Thanks for the fabulous recipe!!!! Last night we entertained our book club as we discussed the book "Eat Pray Love". We designed the dinner around the book - Italian appetizers, Indian food for the main course, and your recommended Indonesian dessert Bubur Ketan Hitam. We discussed each section of the book during the appropriate dinner course. I have to admit that we did not discuss the book's section on Bali much. Our discussion was focused primarily on our pure enjoyment of this yummy dessert, which might be the point of Bali after all.

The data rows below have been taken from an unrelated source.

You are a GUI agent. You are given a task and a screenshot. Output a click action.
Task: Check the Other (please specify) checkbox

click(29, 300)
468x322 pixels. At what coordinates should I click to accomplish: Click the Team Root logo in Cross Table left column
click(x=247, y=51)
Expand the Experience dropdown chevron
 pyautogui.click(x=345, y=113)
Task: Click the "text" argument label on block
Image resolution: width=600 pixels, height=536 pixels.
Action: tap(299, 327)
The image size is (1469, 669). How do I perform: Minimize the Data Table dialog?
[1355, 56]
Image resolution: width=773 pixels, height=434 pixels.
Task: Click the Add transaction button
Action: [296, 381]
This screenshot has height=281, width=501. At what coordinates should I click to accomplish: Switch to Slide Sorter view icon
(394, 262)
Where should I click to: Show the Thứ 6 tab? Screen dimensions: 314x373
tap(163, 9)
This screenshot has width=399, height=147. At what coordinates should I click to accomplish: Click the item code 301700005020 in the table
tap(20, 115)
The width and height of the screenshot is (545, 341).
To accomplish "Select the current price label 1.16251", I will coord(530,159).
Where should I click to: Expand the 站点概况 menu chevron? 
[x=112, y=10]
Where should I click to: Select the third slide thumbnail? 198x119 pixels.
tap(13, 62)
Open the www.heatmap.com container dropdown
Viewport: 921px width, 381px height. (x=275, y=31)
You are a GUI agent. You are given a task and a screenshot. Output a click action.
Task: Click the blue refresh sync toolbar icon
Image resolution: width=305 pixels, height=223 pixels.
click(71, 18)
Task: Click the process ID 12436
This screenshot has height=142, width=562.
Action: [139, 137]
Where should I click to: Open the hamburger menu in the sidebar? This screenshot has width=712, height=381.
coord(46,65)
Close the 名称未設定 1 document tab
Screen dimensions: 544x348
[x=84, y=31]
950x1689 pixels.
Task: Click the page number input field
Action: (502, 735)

I have to admit, finding the pandan leaves was a bit like the hunt for the Holy Grail. After looking in the Asian markets I knew of in our area, I finally found it in a small Vietnamese grocery store after stopping in our favorite Vietnamese restaurant and asking the owner if she can give me ideas of where to find it. The quest for the pandan leaves was well worth the effort.

I served the Bubur Ketan Hitam with canned coconut milk and fresh pineapple. Everyone really enjoyed our dessert! They commented on how the pineapple complemented the flavor of the coconut milk and the perfect texture of the sticky rice. This recipe's a keeper. I will definitely transport my guests to Bali again through the magic of Bubur Ketan Hitam!